The Chinese Academy of Sciences has launched a new generation AI model, “Zidong Taichu 2.0”, which supports various modalities of data including video and 3D. The news was announced at a conference held by the Institute of Automation of the Chinese Academy of Sciences in Shanghai on June 16, 2023.
Compared to its first generation, the new model has significantly improved its decision-making and judgment capabilities, accomplishing a leap from perception and cognition to decision-making. It is expected to play a more significant role in various fields such as healthcare, transportation, and industrial production in the future.
As previously reported, the first generation of “Zidong Taichu”, released in 2021, was jointly developed by the Institute of Automation of the Chinese Academy of Sciences and Huawei. It was touted as the “world’s first multi-modal AI model with hundreds of billions of parameters”.
Unlike most existing language models that primarily focus on text, “Zidong Taichu” was designed from the ground up with a multi-modal approach at its core. It uses a variety of data types, including image, sound, and text, for unified representation and learning across modalities, achieving a “unified representation” and “mutual generation” among image, text, and voice data.

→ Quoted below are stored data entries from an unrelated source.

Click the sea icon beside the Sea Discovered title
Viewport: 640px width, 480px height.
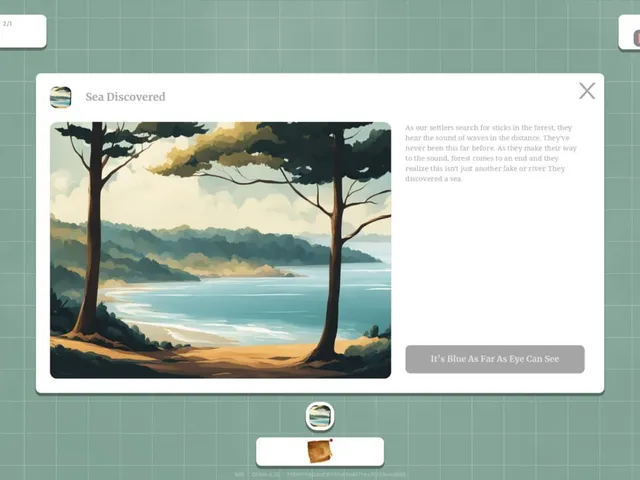(x=60, y=97)
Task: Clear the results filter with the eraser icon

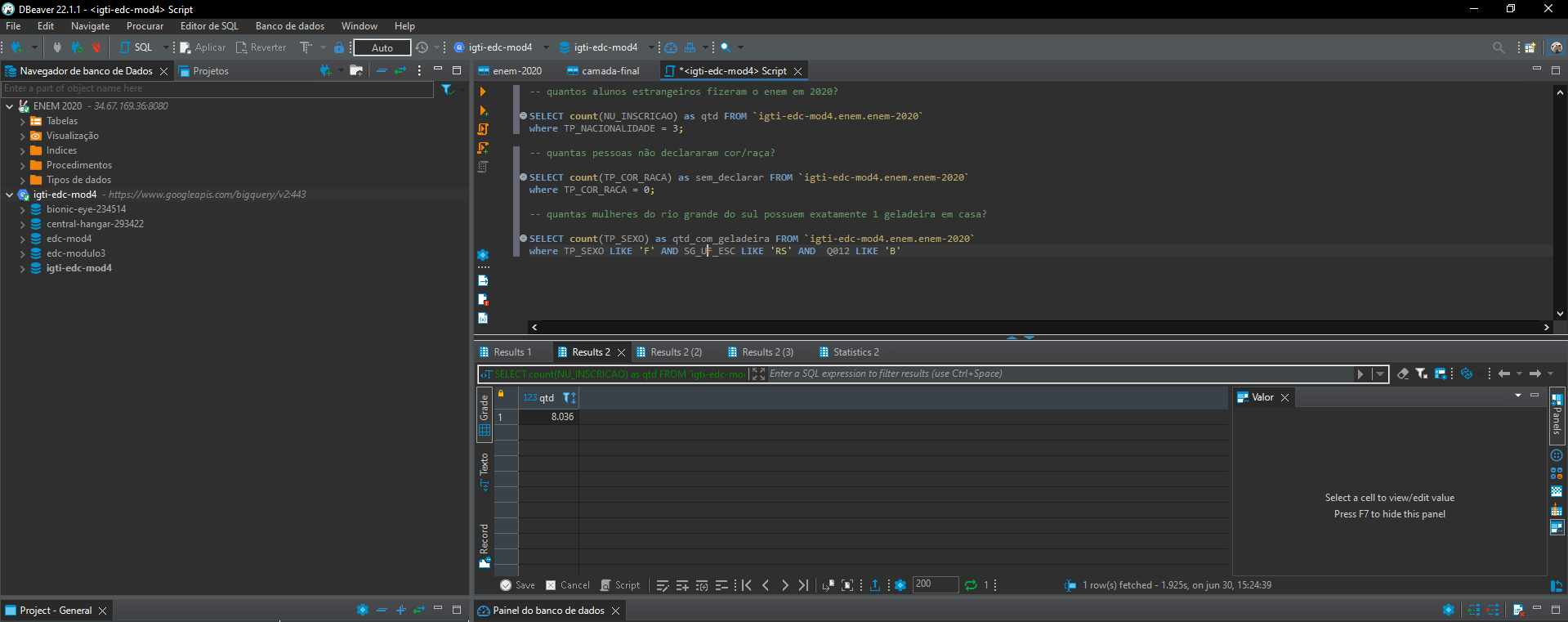Action: point(1403,374)
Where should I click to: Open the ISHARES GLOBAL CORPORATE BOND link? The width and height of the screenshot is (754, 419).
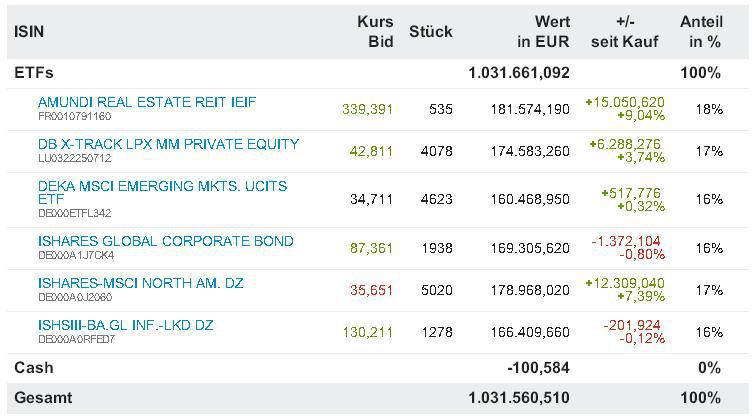coord(165,241)
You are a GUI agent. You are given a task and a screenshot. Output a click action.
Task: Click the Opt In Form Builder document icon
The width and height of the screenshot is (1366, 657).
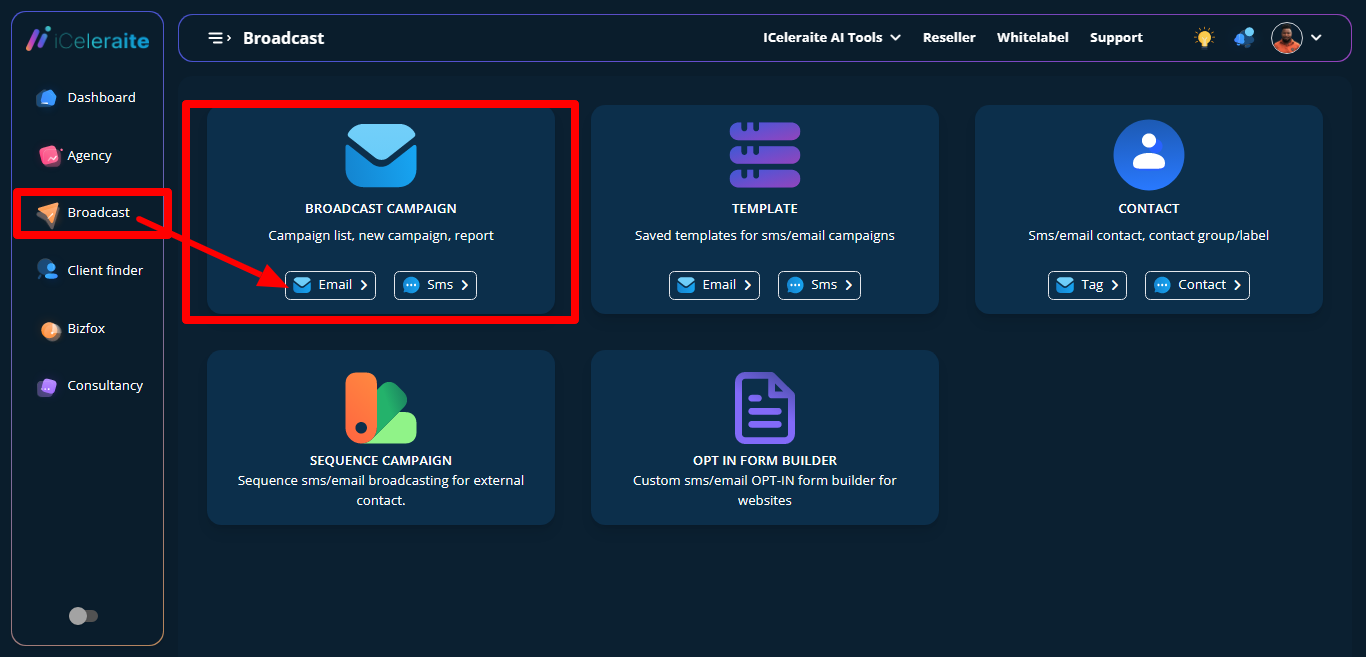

“Zidong Taichu 2.0” was built on Huawei’s fully domesticated software and hardware platform, Ascend AI and MindSpore, and was jointly developed by the Institute of Automation of the Chinese Academy of Sciences and Wuhan Artificial Intelligence Research Institute.
In addition to text, images, and audio, “Zidong Taichu 2.0” can integrate more modalities of data, including 3D, video, and sensor signals. It further enhances the cognitive fusion of voice, video, and text, and improves functions such as common sense computing, thereby further “breaking the interactive barrier of perception, cognition, and decision-making”.